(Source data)
* * * * * * * * *
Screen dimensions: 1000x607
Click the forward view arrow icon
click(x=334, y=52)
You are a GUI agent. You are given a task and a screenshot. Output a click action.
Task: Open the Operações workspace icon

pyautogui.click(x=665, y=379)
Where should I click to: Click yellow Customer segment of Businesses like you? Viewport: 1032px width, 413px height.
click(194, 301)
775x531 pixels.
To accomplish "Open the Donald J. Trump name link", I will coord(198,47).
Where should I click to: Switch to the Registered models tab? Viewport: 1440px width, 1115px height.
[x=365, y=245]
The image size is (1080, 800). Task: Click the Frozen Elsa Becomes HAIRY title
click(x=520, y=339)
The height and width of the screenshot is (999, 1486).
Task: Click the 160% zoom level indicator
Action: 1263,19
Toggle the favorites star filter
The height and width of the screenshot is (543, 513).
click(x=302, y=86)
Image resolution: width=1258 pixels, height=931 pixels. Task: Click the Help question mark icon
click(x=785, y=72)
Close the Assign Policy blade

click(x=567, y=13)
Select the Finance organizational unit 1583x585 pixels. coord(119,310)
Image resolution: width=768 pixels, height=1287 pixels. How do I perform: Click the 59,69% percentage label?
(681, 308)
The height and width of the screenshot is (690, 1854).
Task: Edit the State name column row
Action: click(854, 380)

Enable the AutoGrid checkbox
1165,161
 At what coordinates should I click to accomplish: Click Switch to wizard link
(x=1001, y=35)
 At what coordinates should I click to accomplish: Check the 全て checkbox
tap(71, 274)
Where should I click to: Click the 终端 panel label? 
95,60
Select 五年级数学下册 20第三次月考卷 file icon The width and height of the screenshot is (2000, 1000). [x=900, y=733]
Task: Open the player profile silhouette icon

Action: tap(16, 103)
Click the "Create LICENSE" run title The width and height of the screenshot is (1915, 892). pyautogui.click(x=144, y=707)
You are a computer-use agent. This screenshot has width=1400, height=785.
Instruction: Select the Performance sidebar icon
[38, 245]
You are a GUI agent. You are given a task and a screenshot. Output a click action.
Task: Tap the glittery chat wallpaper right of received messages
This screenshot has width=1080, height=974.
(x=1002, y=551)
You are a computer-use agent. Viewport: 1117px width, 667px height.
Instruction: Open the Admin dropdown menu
* * * * * * * * *
Rewrite the rows as a JSON list of strings, one string per line and no blank lines, beginning at the line that has "At what coordinates should I click to accomplish: Click" and ending with the last line of the rows.

[
  " At what coordinates should I click to accomplish: Click Switch to wizard link",
  "(x=1001, y=35)",
  " At what coordinates should I click to accomplish: Check the 全て checkbox",
  "tap(71, 274)",
  "Where should I click to: Click the 终端 panel label? ",
  "95,60",
  "Select 五年级数学下册 20第三次月考卷 file icon The width and height of the screenshot is (2000, 1000). [x=900, y=733]",
  "Task: Open the player profile silhouette icon",
  "Action: tap(16, 103)",
  "Click the \"Create LICENSE\" run title The width and height of the screenshot is (1915, 892). pyautogui.click(x=144, y=707)",
  "You are a computer-use agent. This screenshot has width=1400, height=785.",
  "Instruction: Select the Performance sidebar icon",
  "[38, 245]",
  "You are a GUI agent. You are given a task and a screenshot. Output a click action.",
  "Task: Tap the glittery chat wallpaper right of received messages",
  "This screenshot has width=1080, height=974.",
  "(x=1002, y=551)",
  "You are a computer-use agent. Viewport: 1117px width, 667px height.",
  "Instruction: Open the Admin dropdown menu"
]